Seattle: An American company Aero Tec has written history while it successfully flew world’s largest fully electric airplane. Aero Tec converted a Cessna 208B Grand Caravan into an electric plane powered by a MagniX Propulsion system. The first flight was on May 28th and it completed a successful half-hour flight starting at 8:00 AM from Central Washington’s Moses Lake Airport.
“The airplane beat our expectations. Certainly, from our perspective on the ground, watching that initial climb out, there were a lot of people smiling and applauding. It was truly magnificent and super quiet,” said Lee Human, AeroTEC’s CEO and president. “This 30-minute flight would have cost us $6 in electricity compared to $300 to $400 in fuel, and the Cessna 182 chase plane was louder than the Caravan,” added Roei Ganzarski, CEO of MagniX.
The Caravan shared the same Magni500 propulsion system used by Harbour Air’s DHC-2 Beaver e-Plane that flew the historic first electric flight of a commercial aircraft on December 10th 2019. Beaver’s motor delivered only 450 horse power’s electrical equivalent whereas Caravan’s Magni500 run at full power equivalent to 750 horse power. “Both aircraft are completely all electric. It’s the same propulsion system, it’s the Magni500 in both aircraft, the same inverter, the same battery controllers,” said Ganzarski to local reporters. “Both of these are flying testbeds. There are no seats in them, the batteries are in the body of the aircraft. It’s to test the propulsion system and the electric system, not to try and fly people around.”, he added.
You can watch this video of Caravan’s first flight:
The batteries are mounted in the plane’s cabin to give engineers and technicians easy access, and there are video cameras in the fuselage so that the status of the batteries can be monitored during the test flights.

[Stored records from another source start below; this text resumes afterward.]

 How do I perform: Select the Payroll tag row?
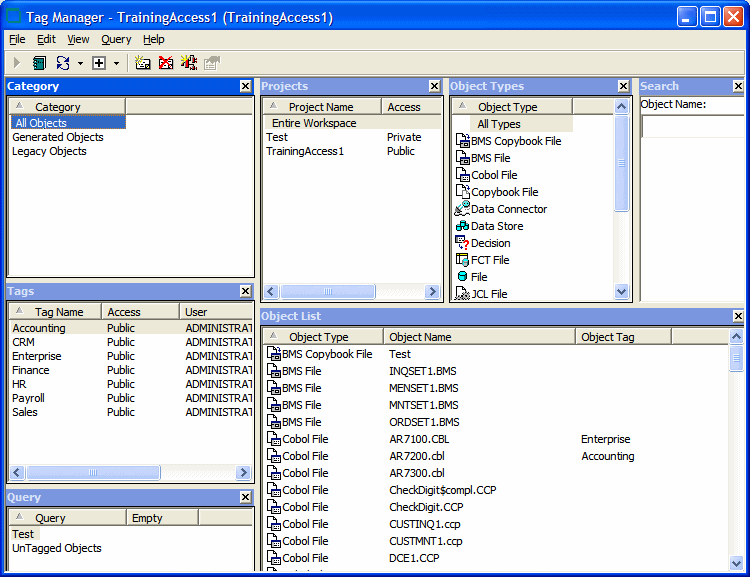click(x=28, y=398)
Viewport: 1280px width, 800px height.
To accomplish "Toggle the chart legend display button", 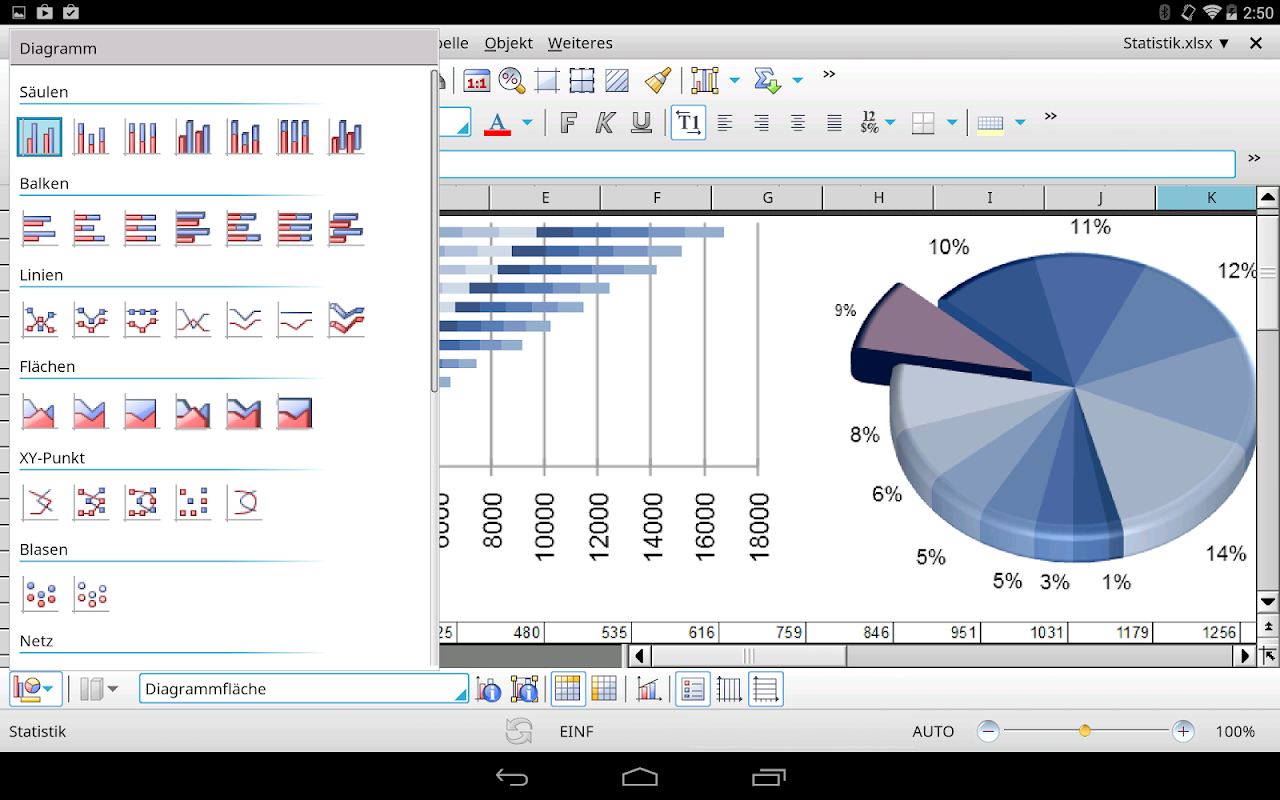I will coord(692,689).
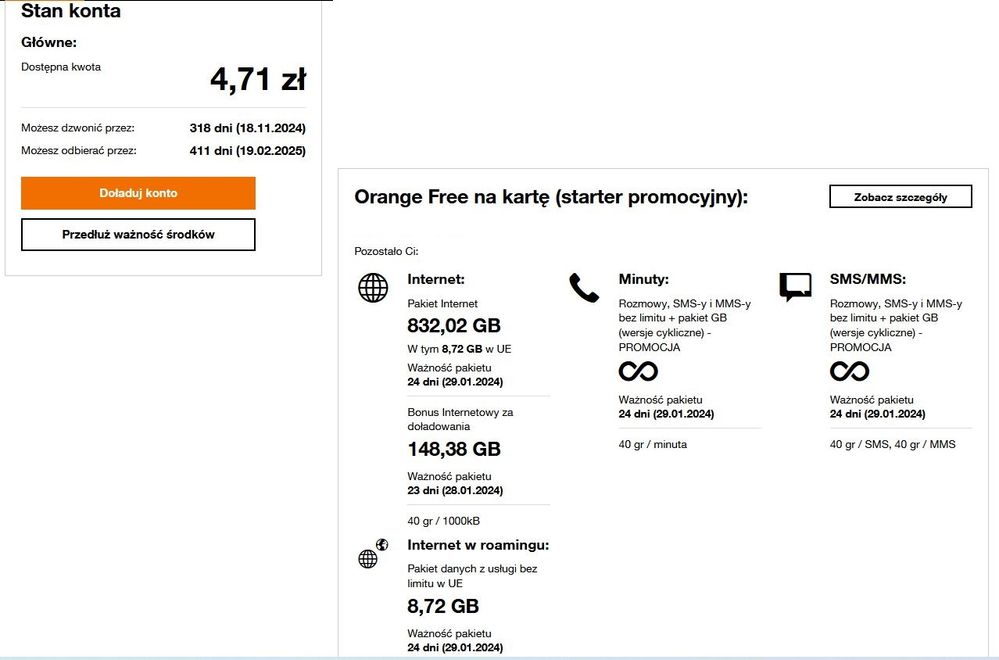Click the 40 gr / minuta rate
The image size is (999, 660).
(x=653, y=444)
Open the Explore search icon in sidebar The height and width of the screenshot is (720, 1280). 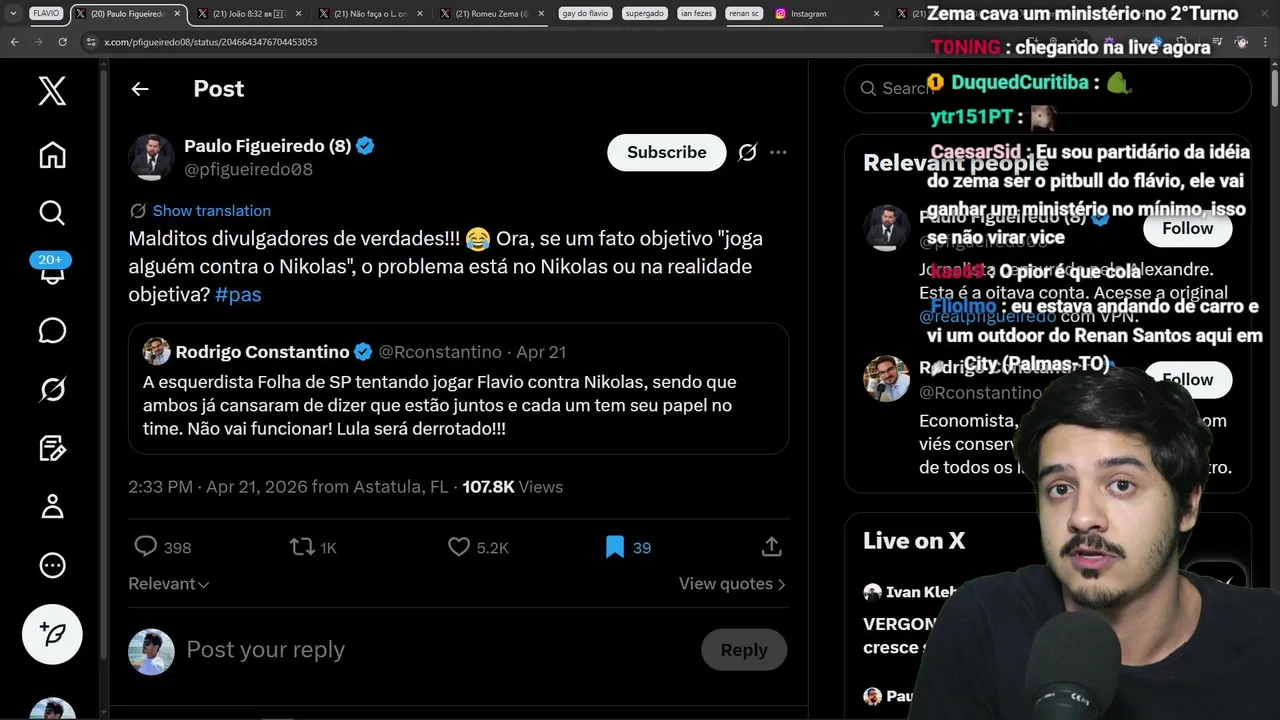[x=52, y=212]
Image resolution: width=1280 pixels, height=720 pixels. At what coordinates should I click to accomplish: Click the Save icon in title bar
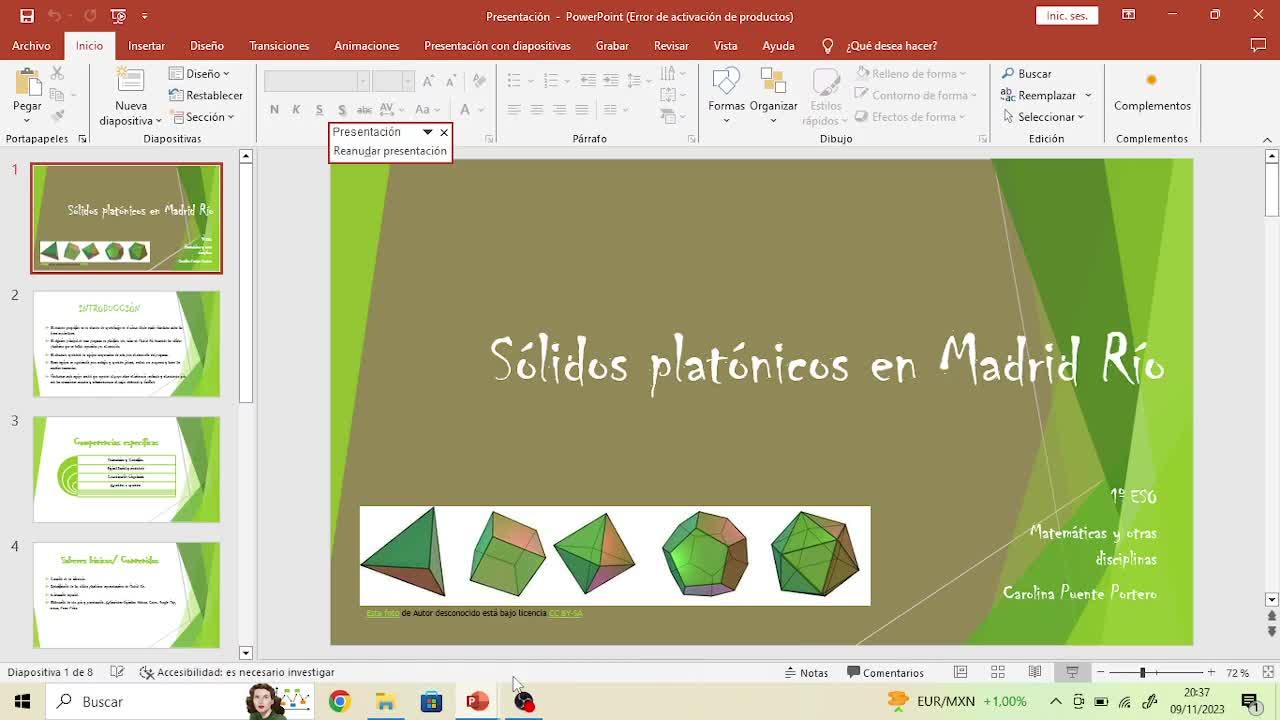coord(27,16)
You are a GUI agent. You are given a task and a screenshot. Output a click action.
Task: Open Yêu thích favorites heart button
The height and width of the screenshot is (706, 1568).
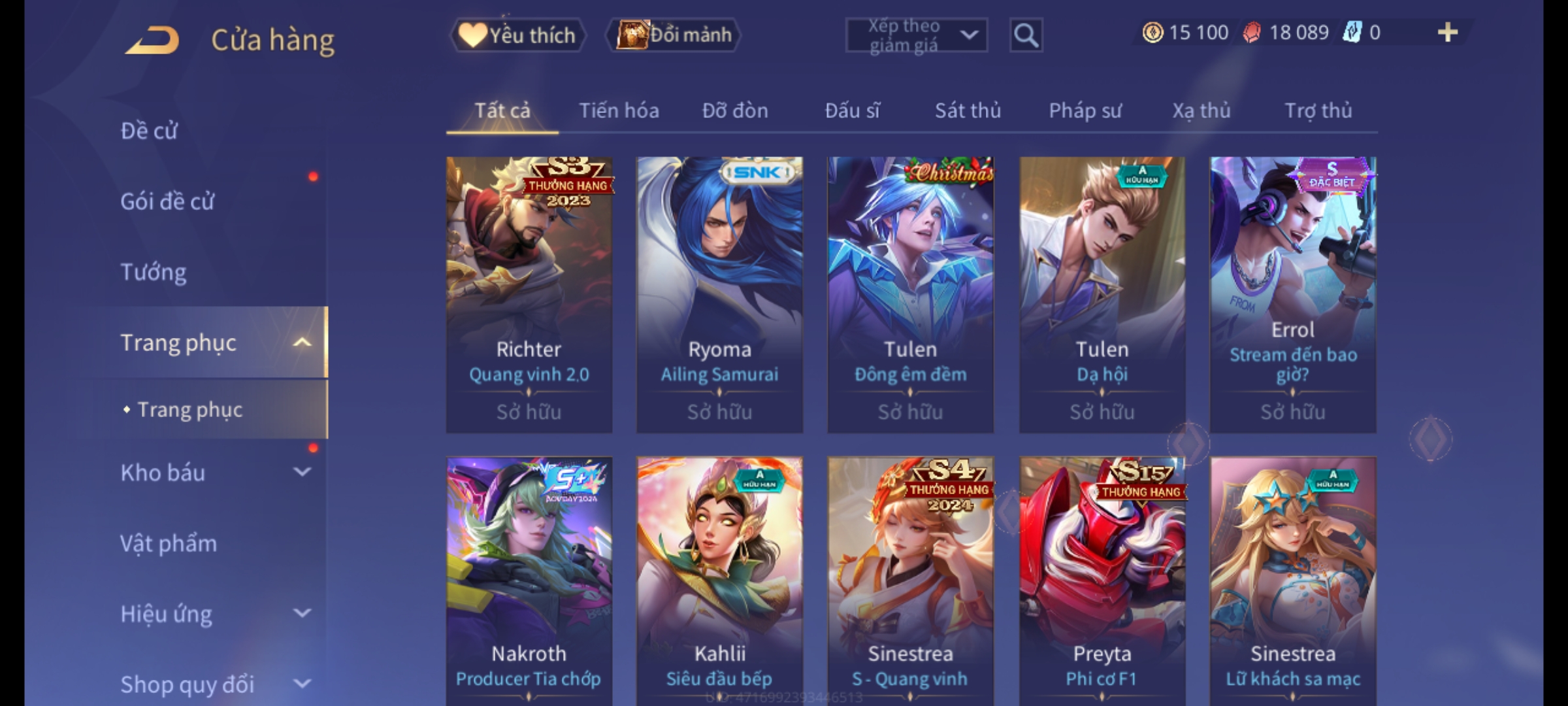tap(517, 35)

The batteries installed in both the Caravan and Beaver were selected for reliability, safety, and capability, and “aren’t the best we can get from either a power density or a packing perspective,” explained Ganzarski.
With the increase in battery advancement technologies, Ganzarski expects that the Caravan can be made use for a ‘Middle Mile Mission’ which he describes as passenger or cargo flights that can cover 1000 miles. He anticipates this to come true within two years. “Over the next 12 to 24 months, everyone recognizes that there will be a substantial improvement in the energy density for flight-worthy battery systems,” added Lee Human.
“You’ve got outlying villages in northern Canada, where it’s difficult and costly to transport petroleum fuel to some of these airports. But they have plenty of space for a solar battery charging system – that’s easy for us to get our minds around. Suddenly, you’ve enabled a community to receive an electric airplane.” Lee Human’s words had much insight into the future.